CHAPTER[ XLVII. OF THE STRANGE MANNER IN WHICH DON QUIXOTE OF LA MANCHA WAS CARRIED AWAY

ENCHANTED, TOGETHER WITH OTHER REMARKABLE INCIDENTS



When Don Quixote saw himself caged and hoisted on the cart in this way,

he said, "Many grave histories of knights-errant have I read; but never

yet have I read, seen, or heard of their carrying off enchanted

knights-errant in this fashion, or at the slow pace that these lazy,

sluggish animals promise; for they always take them away through the air

with marvellous swiftness, enveloped in a dark thick cloud, or on a

chariot of fire, or it may be on some hippogriff or other beast of the

kind; but to carry me off like this on an ox-cart! By God, it puzzles me!

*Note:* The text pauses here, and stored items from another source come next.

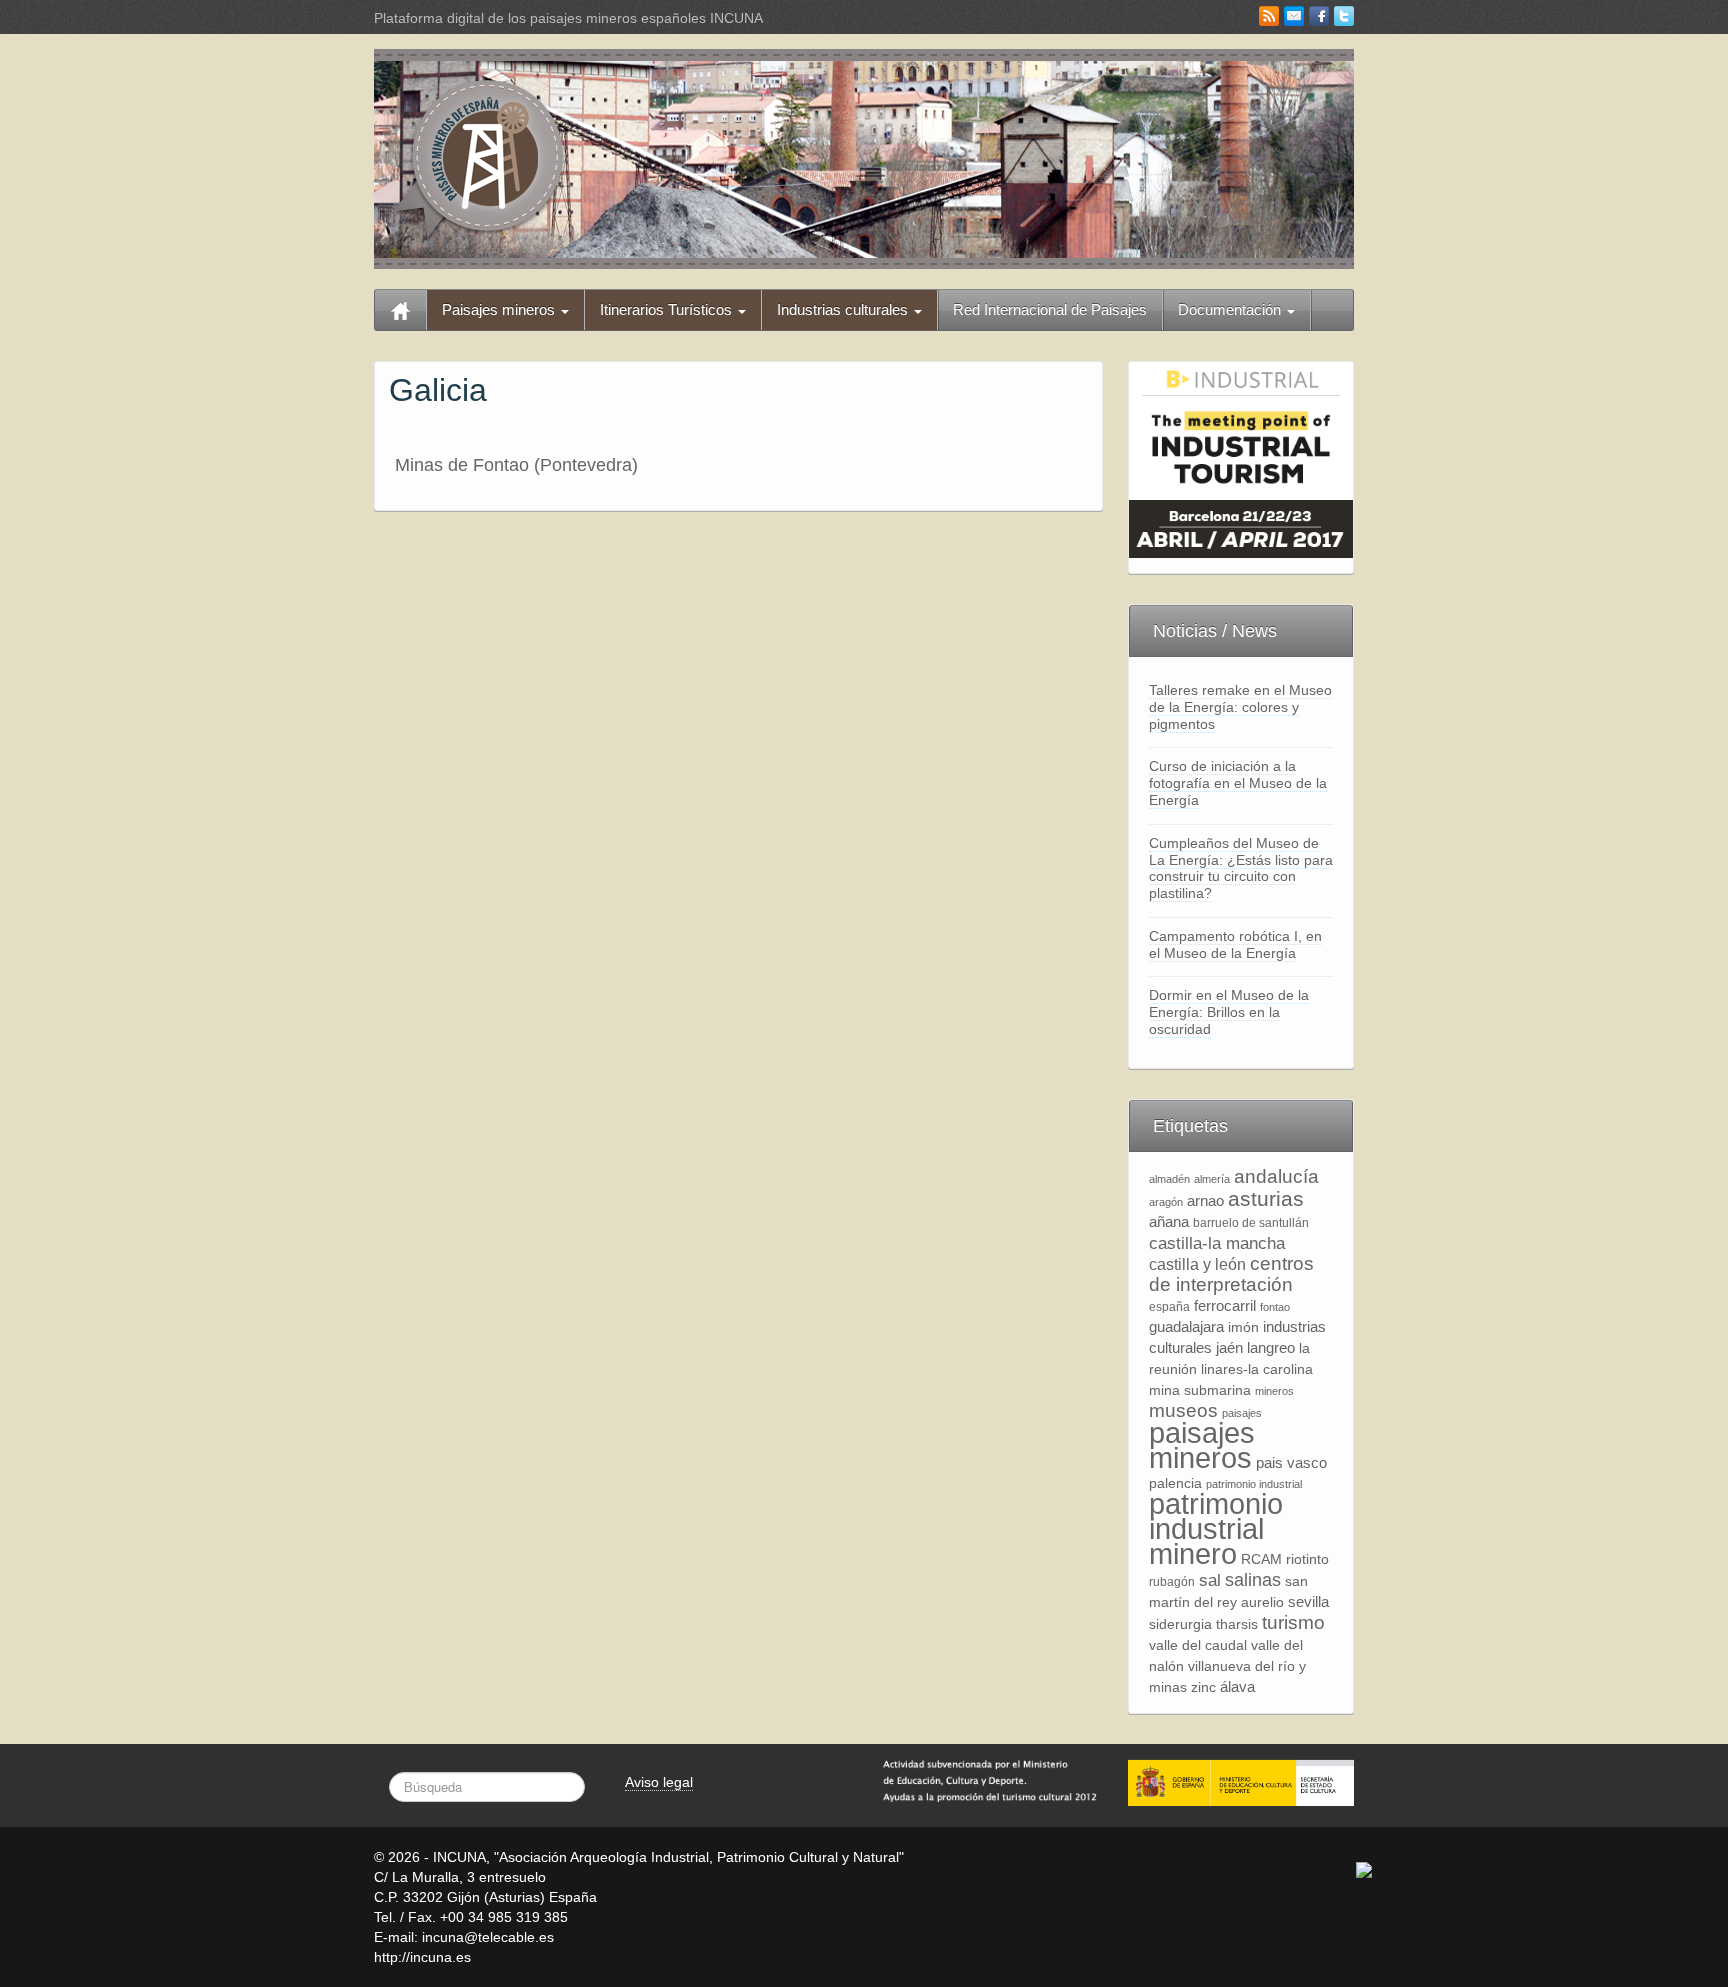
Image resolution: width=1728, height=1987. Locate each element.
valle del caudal (1198, 1645)
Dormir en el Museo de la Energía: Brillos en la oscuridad (1229, 1012)
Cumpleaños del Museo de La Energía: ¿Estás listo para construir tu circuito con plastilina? (1241, 868)
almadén (1169, 1179)
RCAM (1261, 1559)
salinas (1253, 1580)
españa (1169, 1307)
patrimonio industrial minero (1216, 1528)
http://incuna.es (422, 1957)
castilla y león (1197, 1264)
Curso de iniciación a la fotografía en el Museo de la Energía (1238, 783)
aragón (1166, 1202)
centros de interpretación (1231, 1274)
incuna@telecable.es (488, 1937)
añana (1169, 1221)
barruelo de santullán (1251, 1223)
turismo (1293, 1622)
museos (1183, 1410)
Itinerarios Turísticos (668, 309)
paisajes (1242, 1413)
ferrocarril (1225, 1305)
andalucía (1276, 1176)
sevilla (1308, 1601)
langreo (1271, 1347)
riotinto (1307, 1559)
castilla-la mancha (1217, 1243)
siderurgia (1180, 1624)
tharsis (1237, 1624)
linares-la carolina (1257, 1369)
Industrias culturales (844, 309)
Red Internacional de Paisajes (1050, 309)
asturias (1266, 1198)
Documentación (1231, 309)
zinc (1203, 1687)
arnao (1205, 1200)
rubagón (1172, 1582)
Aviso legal (659, 1782)
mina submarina (1200, 1390)
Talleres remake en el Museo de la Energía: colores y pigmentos (1240, 707)
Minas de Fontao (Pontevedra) (516, 465)
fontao (1275, 1307)
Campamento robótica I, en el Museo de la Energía (1235, 944)
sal (1210, 1580)
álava (1237, 1686)
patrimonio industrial (1254, 1484)
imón (1243, 1327)
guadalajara (1186, 1326)
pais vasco (1291, 1462)
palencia (1175, 1483)
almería (1212, 1179)
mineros (1274, 1391)
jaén (1229, 1347)
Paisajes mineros (500, 309)
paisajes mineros (1202, 1445)
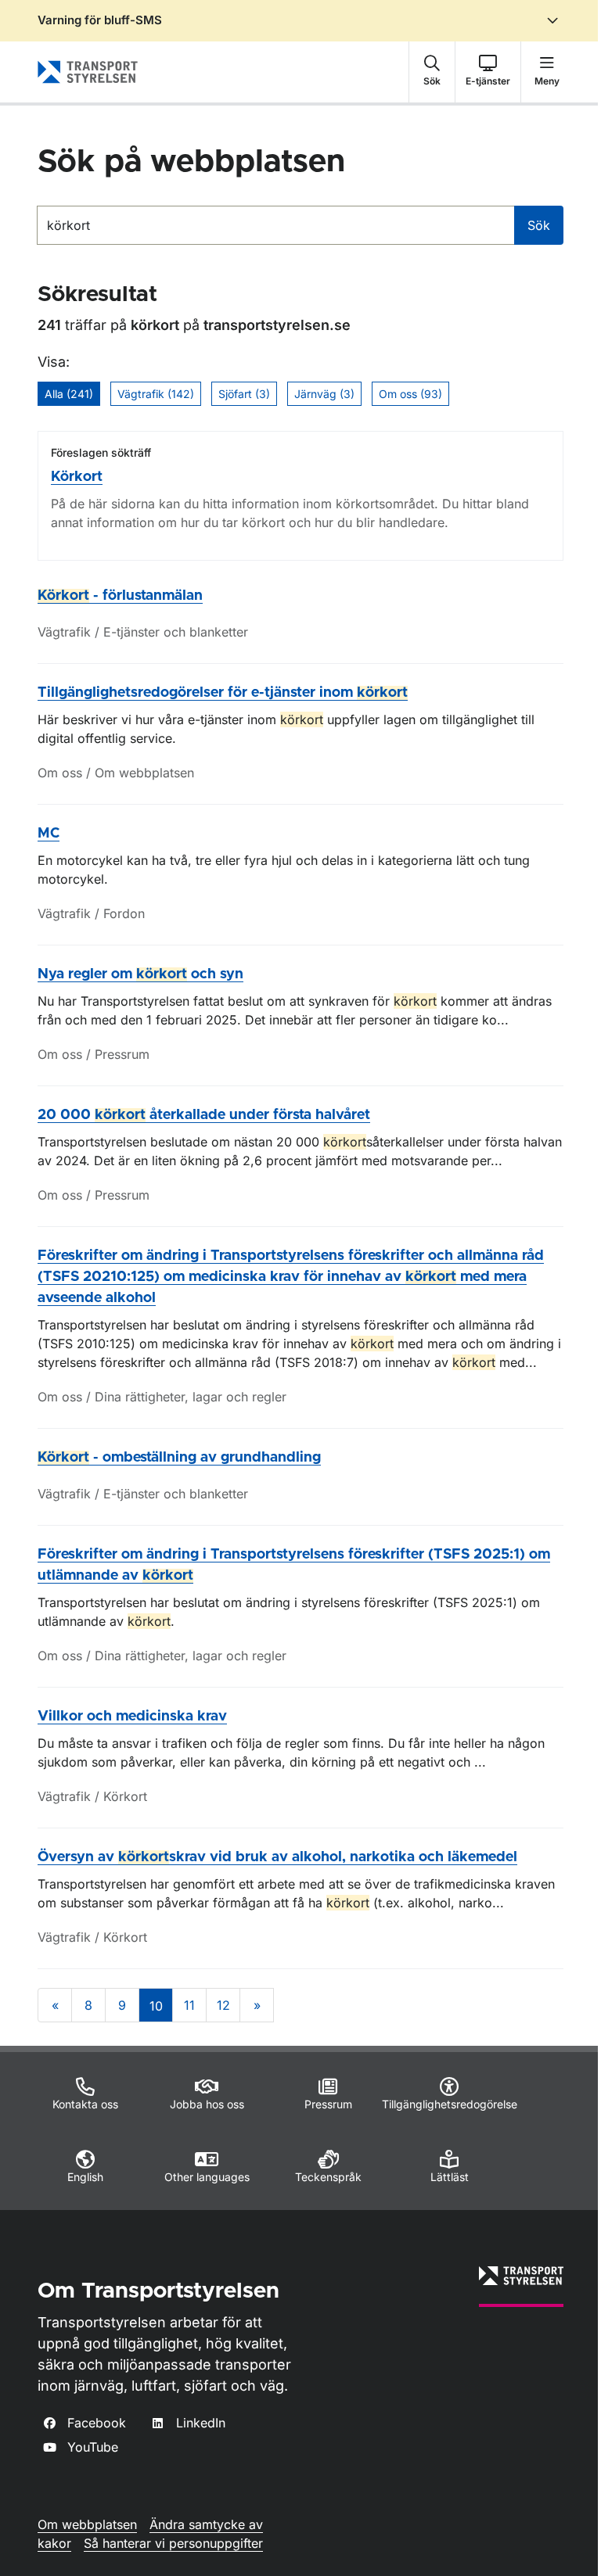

But perhaps the chivalry and enchantments of our day take a different

course from that of those in days gone by; and it may be, too, that as I

am a new knight in the world, and the first to revive the already

forgotten calling of knight-adventurers, they may have newly invented

other kinds of enchantments and other modes of carrying off the

enchanted. What thinkest thou of the matter, Sancho my son?"


"I don't know what to think," answered Sancho, "not being as well read as

your worship in errant writings; but for all that I venture to say and

swear that these apparitions that are about us are not quite catholic."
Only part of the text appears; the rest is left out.